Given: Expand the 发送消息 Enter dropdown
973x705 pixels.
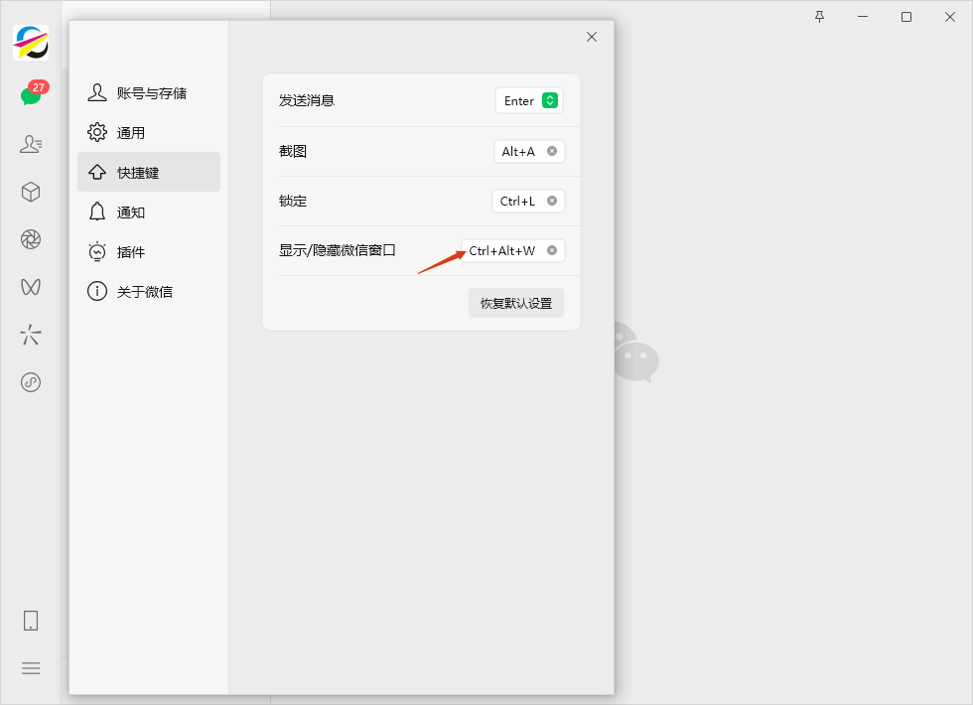Looking at the screenshot, I should click(550, 100).
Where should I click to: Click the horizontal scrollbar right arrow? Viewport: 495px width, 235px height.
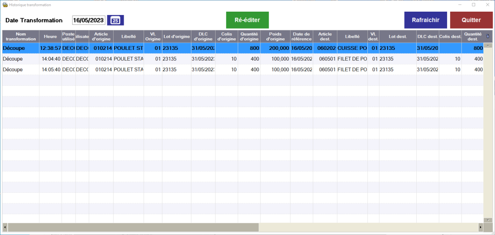(x=480, y=227)
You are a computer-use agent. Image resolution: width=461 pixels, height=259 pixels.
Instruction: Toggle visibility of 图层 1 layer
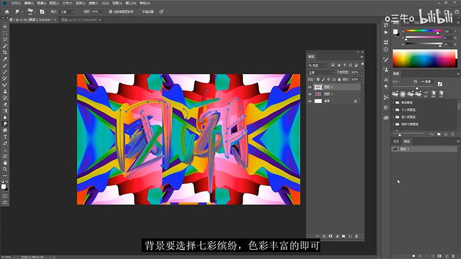(x=310, y=94)
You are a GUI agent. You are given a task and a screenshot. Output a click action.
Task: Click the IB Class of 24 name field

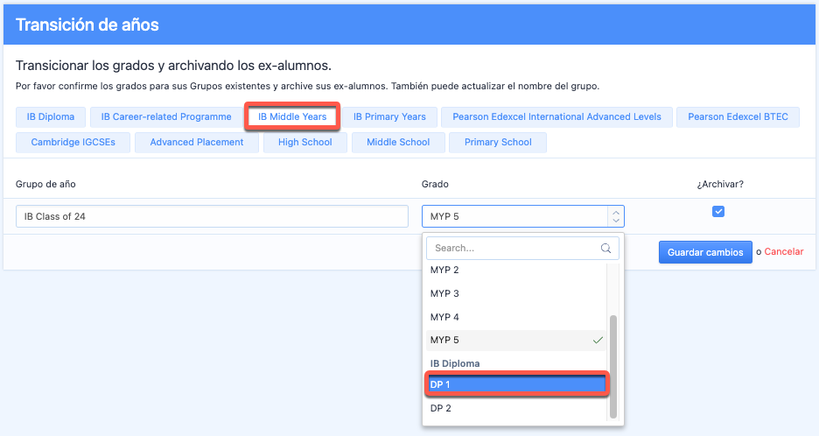pos(212,216)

--------------------------------

• Work instruction:
Pictures do not go in the copy; print every entry exactly as it stands.

• Answer section:
Given: Expand the 发送消息 Enter dropdown
973x705 pixels.
Looking at the screenshot, I should click(550, 100).
Where should I click to: Click the horizontal scrollbar right arrow? Viewport: 495px width, 235px height.
(x=480, y=227)
You are a computer-use agent. Image resolution: width=461 pixels, height=259 pixels.
Instruction: Toggle visibility of 图层 1 layer
(x=310, y=94)
You are a GUI agent. You are given a task and a screenshot. Output a click action.
Task: Click the IB Class of 24 name field

pos(212,216)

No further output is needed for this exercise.